Formulário de interesse no Conjunto Habitacional Sol Nascente: /www.codhab.df.gov.br/postagem/codhab-prorroga-prazo-para-candidatos-manifestarem-interesse-em-empreendimento-no-sol-nascente.

Faça sua inscrição no Programa Morar Bem do CodHab DF: www.codhab.df.gov.br/postagem/inscricoes-abertas-para-o-programa-morar-bem, bem como, acompanhar as oportunidades de moradias FUTURAS.

Imóveis ociosos

Paralelamente ao enorme déficit habitacional, existem no DF 80 mil imóveis ociosos. De acordo com o programa, eles poderão ser usados, por exemplo, na modalidade Aluguel Social. Esse benefício já vem sendo concedido a pessoas desabrigadas ou em situação de vulnerabilidade social. São consideradas em vulnerabilidade quem tem renda inferior a três salários mínimos.

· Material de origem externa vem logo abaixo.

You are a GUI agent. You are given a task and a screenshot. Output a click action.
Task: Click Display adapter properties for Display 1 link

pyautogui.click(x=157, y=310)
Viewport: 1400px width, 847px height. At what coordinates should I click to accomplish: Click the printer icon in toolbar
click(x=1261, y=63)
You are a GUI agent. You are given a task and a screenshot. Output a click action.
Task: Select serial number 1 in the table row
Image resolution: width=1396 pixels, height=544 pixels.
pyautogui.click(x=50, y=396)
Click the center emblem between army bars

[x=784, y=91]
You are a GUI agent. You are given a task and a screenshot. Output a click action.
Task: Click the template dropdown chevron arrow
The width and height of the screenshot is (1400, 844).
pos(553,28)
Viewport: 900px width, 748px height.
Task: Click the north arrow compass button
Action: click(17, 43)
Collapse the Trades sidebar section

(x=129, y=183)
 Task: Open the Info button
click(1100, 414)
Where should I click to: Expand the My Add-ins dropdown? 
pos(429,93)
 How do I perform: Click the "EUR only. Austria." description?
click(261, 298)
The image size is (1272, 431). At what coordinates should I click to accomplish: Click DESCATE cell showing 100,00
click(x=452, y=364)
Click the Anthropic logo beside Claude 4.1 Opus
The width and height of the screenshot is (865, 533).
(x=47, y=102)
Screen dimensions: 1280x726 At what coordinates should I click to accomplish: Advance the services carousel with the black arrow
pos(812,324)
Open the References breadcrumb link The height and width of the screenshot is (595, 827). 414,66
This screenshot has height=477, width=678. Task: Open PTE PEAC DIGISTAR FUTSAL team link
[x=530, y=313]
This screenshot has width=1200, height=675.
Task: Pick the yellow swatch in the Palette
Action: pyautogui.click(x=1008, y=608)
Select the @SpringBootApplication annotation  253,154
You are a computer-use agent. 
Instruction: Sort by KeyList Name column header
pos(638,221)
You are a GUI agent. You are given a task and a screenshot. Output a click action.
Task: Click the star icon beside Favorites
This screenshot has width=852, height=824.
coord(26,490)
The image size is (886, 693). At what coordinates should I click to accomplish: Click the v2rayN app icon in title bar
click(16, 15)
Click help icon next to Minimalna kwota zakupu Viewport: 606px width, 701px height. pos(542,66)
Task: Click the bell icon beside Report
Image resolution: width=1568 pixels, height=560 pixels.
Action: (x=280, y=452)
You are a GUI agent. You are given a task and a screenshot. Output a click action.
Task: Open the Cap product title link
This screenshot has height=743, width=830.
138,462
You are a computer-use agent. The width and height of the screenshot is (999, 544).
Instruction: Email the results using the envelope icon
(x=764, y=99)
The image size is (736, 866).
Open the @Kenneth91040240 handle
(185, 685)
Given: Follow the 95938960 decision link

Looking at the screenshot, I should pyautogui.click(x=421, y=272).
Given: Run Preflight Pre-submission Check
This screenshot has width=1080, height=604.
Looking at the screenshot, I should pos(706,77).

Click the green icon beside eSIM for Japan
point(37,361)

O Palácio do Buriti também estuda, a depender do caso, comprar algumas unidades habitacionais abandonadas. Assim, será possível integrá-las aos programas de moradia já em curso, como o citado Aluguel Social. As propostas estão em análise pela equipe técnica. Nesse decorrer, as propostas devem ser debatidas em audiências públicas.

Há alguns pontos na proposta, como haver prioridade na fila de espera a mulheres vítimas de violência doméstica. Além disso, haverá uma variante específica para famílias em vulnerabilidade com membros com alguma doença mental.

O número de imóveis ociosos foi identificado por meio de um amplo cruzamento de dados. São dados da Companhia Energética de Brasília (CEB) e da Companhia de Saneamento Ambiental (Caesb). Através deles, a Secretaria de Desenvolvimento Urbano e Habitação (Seduh) identificou os mais de 80 mil imóveis ociosos. Eles se dividem em:

  • 41 mil imóveis ou lotes residenciais;
  • 35.240 unidades comerciais;
  • 2.298, institucionais;
  • 1.343 áreas industriais em desuso.

Assim, a proposta visa incentivar a ocupação desses imóveis. Com efeito, a Seduh apresentará propostas de incentivos fiscais e subsídios aos proprietários, de maneira que eles possam vir a ser ocupados em programas habitacionais.

Após a definitiva implementação do programa, o pacote será coordenado pela Companhia de Desenvolvimento Habitacional do DF (Codhab-DF).

Prioridades: mulheres vítimas de violência e famílias com pessoas com doença mental

Como dito acima, haverá prioridade na fila do novo programa a mulheres vítimas de violência doméstica. Em 2020, o DF registrou 15.995 casos de violência doméstica. No primeiro semestre de 2021, foram 7.869. Uma das justificativas dessa prioridade é que muitas dessas vítimas não possui condições financeiras de sair da casa do seu algoz.

A essas vítimas, também serão oferecidos programas de reinserção no mercado de trabalho e geração de renda. Juntamente com isso, será oferecida uma rede de proteção.

O programa ainda visa oferecer uma linha especial a famílias em situação de vulnerabilidade que tenham pelo menos um integrante com doença mental. Nesse caso, a linha será voltada a famílias cuja renda seja entre zero e três salários mínimos.